Suha, who has rejected her father’s politics and seeks a pacifist solution, tries to cheer up a local taxi driver. “Things will get better one day,” she says. “You’re not from here, are you?” is his response.

Out of the blue a Palestinian militant informs Khaled and Said that they have been chosen to carry out a suicide bombing against the Israelis. Their reaction is a mixture of resignation and relief—finally a way to get out of this place. The rest of the film deals with the drama of the two young men coming to grips with their fate.

In press releases Hany Abu-Assad (Ford Transit) refers to the difficulties of making Paradise Now. Filming in the Palestinian towns of Nablus and Nazareth, the crew continually confronted danger arising from Israeli military operations. In fact, a number of the original film crew quit after a few days because they feared for their lives. The crew also received a hostile reception from elements of the Palestinian resistance who realised that the film would not transmit uncritical propaganda for their cause.

The director does not share the views of the suicide bombers and their political masters, but his film makes clear that as long as unspeakable conditions prevail inside the occupied territories, desperation and the lack of any perspective will continue to drive young men and women to such measures. Unfortunately, it is very unlikely that Paradise Now will ever be shown in Israel. The film is a thought-provoking and important contribution.

Live and Become

Live and Become, the new film by Radu Mihaileanu—director of Train of Life—adopts a broad geographical and historical sweep. In 1984, hundreds of thousands of Africans from 26 nations devastated by famine are gathered in makeshift camps in Sudan. An operation organised by the US and Israeli governments sets out to bring a contingent of Ethiopian Jews to Israel.

Separated from his mother, a nine-year-old Ethiopian (and Christian) boy is given a Jewish name Shlomo and smuggled into Israel where he is adopted by a French Sephardic family.

Shlomo’s parents are leftist, non-conformist Jews. In the course of their first meal with their new child, they explain that they do not usually begin a meal with prayers but this time they will make an exception for Shlomo’s benefit. They don their skullcaps and invite Shlomo to lead the prayers. The young boy does not have a clue as to what is required of him.

To survive he must adapt and keep quiet about his real past. His education begins as a Jewish-Israeli, French citizen, and we observe Shlomo’s maturing from boy to young man. Mihaileanu uses the story to explore two decades of Israeli history and the paradoxes and conflicts involved in maintaining a national identity in the modern-day world.

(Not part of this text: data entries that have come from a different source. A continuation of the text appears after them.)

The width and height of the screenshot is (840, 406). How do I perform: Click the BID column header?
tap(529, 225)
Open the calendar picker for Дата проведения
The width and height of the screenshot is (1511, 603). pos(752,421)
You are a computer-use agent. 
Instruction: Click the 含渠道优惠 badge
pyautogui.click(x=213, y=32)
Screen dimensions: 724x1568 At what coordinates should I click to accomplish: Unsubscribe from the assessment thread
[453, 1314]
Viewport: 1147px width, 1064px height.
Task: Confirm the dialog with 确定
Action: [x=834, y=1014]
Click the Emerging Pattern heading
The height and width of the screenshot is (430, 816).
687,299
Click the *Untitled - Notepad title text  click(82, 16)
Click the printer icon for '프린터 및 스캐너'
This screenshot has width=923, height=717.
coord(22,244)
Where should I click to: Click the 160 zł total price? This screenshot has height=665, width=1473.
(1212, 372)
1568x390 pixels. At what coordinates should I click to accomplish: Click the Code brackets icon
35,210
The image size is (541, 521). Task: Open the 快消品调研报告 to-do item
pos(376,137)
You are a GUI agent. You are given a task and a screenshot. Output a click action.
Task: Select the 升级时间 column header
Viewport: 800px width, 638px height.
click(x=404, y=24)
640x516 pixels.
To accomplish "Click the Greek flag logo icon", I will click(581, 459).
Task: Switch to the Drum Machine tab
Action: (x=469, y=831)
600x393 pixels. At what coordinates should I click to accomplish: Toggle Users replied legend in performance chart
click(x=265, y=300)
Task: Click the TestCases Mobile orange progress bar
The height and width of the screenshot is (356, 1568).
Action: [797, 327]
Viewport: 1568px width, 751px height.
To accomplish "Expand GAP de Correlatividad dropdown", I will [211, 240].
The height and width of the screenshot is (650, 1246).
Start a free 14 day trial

We witness the courage of Shlomo’s adoptive mother, who personally intervenes to combat the racial discrimination that the boy, as a second-class “Falasha Jew,” confronts in his school. Increasingly, over the years, the tolerance and left-wing views of his parents and grandparent are severely put to the test as the Israeli peace movement collapses and increasingly right-wing governments dominate the Israeli Knesset.

Mihaileanu has a keen eye for the nexus between social and personal development, and Live and Become is suffused with his humanism and hostility to ethnic and national stereotyping. The film contains a number of poignant and moving scenes. Nevertheless, the director has set himself an enormous task in dealing with a period spanning nearly two decades. Almost inevitably, a number of key events in Israeli history—e.g., the assassination of Rabin and its ramifications—are only treated in a cursory manner.